»»
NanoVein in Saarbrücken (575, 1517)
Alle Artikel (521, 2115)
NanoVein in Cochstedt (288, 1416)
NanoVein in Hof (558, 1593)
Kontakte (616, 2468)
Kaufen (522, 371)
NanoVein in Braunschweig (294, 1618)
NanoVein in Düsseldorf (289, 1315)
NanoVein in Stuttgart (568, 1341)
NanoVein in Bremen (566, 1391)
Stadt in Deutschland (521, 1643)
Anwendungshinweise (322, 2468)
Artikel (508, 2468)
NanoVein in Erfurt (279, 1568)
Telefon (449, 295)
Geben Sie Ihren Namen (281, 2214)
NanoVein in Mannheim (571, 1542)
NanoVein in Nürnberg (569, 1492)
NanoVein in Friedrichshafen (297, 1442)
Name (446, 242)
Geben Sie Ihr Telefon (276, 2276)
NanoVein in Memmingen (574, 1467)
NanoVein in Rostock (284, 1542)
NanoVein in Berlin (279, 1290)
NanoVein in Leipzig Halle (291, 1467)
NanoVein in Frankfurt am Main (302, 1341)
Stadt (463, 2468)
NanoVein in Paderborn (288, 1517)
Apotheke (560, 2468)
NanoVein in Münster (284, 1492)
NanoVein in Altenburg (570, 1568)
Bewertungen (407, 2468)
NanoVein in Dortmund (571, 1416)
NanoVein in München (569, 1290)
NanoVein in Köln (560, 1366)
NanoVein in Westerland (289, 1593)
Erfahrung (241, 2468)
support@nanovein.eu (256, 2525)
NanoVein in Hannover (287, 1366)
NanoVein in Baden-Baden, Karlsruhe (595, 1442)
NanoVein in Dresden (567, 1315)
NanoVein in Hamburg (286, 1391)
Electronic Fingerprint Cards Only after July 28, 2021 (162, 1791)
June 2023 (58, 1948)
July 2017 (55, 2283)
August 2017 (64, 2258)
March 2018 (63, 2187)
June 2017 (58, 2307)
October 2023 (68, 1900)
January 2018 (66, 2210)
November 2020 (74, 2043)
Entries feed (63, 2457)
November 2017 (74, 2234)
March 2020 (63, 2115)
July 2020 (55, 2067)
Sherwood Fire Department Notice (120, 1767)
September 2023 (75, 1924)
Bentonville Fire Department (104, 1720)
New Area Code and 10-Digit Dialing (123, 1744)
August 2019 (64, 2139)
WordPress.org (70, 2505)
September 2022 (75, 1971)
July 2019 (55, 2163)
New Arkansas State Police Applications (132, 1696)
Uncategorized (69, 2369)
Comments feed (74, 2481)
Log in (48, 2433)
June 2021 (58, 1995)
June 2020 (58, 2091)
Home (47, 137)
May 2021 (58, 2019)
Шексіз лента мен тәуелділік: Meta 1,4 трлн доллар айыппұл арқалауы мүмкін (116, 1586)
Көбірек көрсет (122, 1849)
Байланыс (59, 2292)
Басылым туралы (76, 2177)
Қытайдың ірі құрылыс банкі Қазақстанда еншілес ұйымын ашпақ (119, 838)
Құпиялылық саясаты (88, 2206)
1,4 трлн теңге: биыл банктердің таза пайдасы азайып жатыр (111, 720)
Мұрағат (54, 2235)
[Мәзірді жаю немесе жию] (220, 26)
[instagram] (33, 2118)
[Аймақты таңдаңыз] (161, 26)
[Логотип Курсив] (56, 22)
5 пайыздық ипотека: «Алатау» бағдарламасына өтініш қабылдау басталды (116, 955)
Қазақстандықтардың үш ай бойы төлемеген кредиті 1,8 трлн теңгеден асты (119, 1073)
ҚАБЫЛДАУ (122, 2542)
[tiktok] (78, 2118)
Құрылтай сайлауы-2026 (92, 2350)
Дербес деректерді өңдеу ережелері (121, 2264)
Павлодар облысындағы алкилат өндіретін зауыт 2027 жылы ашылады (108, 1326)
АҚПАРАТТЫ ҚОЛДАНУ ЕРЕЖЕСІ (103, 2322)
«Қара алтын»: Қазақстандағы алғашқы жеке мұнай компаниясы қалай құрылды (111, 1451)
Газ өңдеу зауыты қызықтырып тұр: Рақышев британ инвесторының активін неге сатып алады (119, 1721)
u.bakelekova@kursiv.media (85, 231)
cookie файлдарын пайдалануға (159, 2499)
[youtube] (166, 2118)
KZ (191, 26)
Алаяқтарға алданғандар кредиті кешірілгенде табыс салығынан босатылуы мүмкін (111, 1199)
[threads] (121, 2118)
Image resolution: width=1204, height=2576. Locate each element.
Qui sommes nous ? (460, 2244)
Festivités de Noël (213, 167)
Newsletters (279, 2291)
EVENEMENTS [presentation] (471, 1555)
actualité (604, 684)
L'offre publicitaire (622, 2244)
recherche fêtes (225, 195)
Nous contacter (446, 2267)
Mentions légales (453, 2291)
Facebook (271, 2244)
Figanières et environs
««
Aim of the task
The answer must be every line from the records above that contains the word "Department", copied out.

Response box
Sherwood Fire Department Notice (120, 1767)
Bentonville Fire Department (104, 1720)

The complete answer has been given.